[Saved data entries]
____

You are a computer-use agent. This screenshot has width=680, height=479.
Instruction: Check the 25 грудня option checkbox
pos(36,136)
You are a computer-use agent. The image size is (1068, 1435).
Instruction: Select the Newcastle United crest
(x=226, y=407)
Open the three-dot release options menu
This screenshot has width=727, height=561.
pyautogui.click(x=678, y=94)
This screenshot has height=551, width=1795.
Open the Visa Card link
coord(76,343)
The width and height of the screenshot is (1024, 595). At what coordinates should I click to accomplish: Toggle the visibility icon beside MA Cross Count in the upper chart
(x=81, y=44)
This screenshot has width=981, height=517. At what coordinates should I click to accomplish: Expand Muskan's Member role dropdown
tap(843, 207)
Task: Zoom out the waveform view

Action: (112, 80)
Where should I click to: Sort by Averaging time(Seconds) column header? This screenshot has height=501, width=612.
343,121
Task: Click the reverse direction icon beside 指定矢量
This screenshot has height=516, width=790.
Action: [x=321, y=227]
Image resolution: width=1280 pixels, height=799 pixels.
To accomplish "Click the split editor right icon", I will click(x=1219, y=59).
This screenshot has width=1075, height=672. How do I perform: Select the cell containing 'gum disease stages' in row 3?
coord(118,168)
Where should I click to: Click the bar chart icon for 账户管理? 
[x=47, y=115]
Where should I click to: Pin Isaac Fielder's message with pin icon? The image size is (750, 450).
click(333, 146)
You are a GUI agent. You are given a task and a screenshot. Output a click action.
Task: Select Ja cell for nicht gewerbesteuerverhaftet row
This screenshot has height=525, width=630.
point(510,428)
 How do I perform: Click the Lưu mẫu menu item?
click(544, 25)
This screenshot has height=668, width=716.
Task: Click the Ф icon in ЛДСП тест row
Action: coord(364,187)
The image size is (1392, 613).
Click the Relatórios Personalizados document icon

____

*Task*:
From the data, list each line in which the string "computer" appears.

*Answer to the exercise*:
You are a computer-use agent. This screenshot has width=680, height=479.
You are a computer-use agent. The image size is (1068, 1435).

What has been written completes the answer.